Furthermore, regarding adverse reactions, this study found that gastrointestinal discomfort, such as nausea, diarrhoea, loss of appetite, vomiting and abdominal pain, was the most common side effect, with nausea being the predominant symptom. However, the meta-analysis results indicated there were fewer nausea events in the SGLT2 inhibitors treatment group than in the control group [RR = 0.35, 95% CI (0.21, 0.60), I2 = 71%, P = 0.0001]. Additionally, the incidence of other adverse effects was also lower in the SGLT2 inhibitors treatment group than in the control group. These findings highlight the safety advantage of SGLT2 inhibitors in the treatment of PCOS patients.

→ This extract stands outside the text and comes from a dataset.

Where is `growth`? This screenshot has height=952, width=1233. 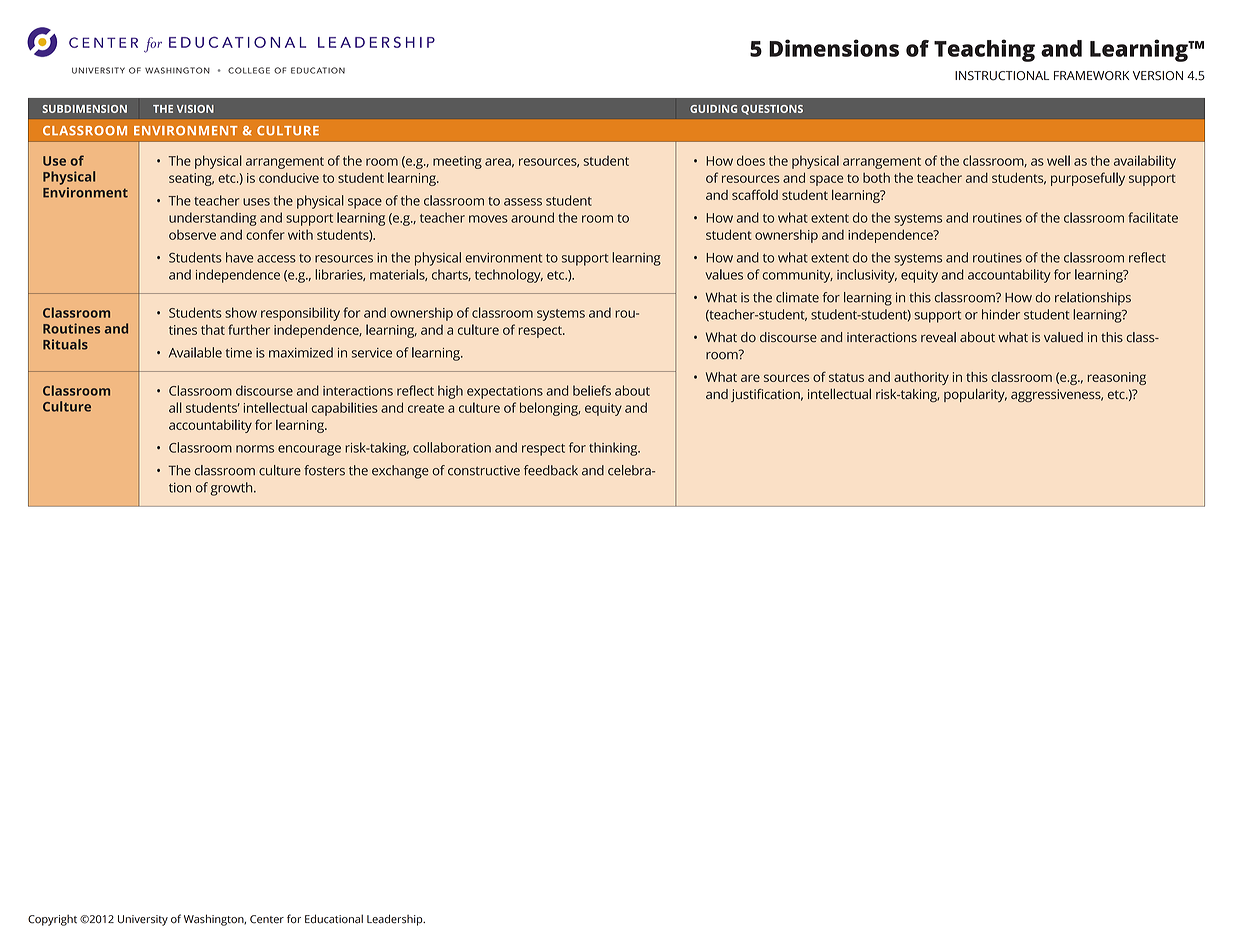
growth is located at coordinates (232, 489).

This meta-analysis had some limitations, as follows. (1) The sample sizes of the control and experimental groups were small. Moreover, there was a large difference in sample events between the one Chinese trial and the other trials, leading to significant heterogeneity in the results. (2) Due to the limited number of clinical studies in this field, a trial that used exenatide as a control treatment for comparison was included. SGLT2 inhibitors monotherapy and SGLT2 inhibitors + metformin combination treatment used in that study were considered as two separate studies in our meta-analysis, according to the inclusion criteria, which might have affected our final results. (3) Few articles were included and thus the final result was not unequivocal. (4) The included experimental groups were SGLT2 inhibitors or SGLT2 inhibitors in combination with metformin, and the final results could not eliminate the potential effects of metformin. (5) The PCOS diagnostic criteria used in the five trials were different from the SGLT2 inhibitors types, and the trial durations as well as the follow-up periods were too short to perform an assessment of ovulation, menstrual frequency and fertility after SGLT2 treatment of women with PCOS. Given these limitations, we look forward to conducting randomised controlled trials or broad sample case–control studies with more rigorous designs and higher quality to validate our results. Furthermore, the results of this meta-analysis may not be applicable to all patients with PCOS, however new treatments are expected. It is our hope that can serve as a reference for the potential clinical application of drugs for the treatment of PCOS.

Conclusion

In conclusion, the available data suggest that SGLT2 inhibitors are comparable with metformin/exenatide in their ability to improve anthropometric measures, glucolipid metabolism and reproductive hormone concentrations in patients with PCOS. Moreover, SGLT2 inhibitors were more effective than metformin in reducing body weight and DHEAS concentrations. As a result, SGLT2 inhibitors represent a potential alternative treatment for overweight/obese women with PCOS who exhibit an inadequate response to metformin. However, the evidence in this study was generated from the literature is limited in both quantity and sample sizes, which renders our findings inconclusive. Therefore, further well-designed studies with larger sample sizes and at multiple centres are required to validate these findings.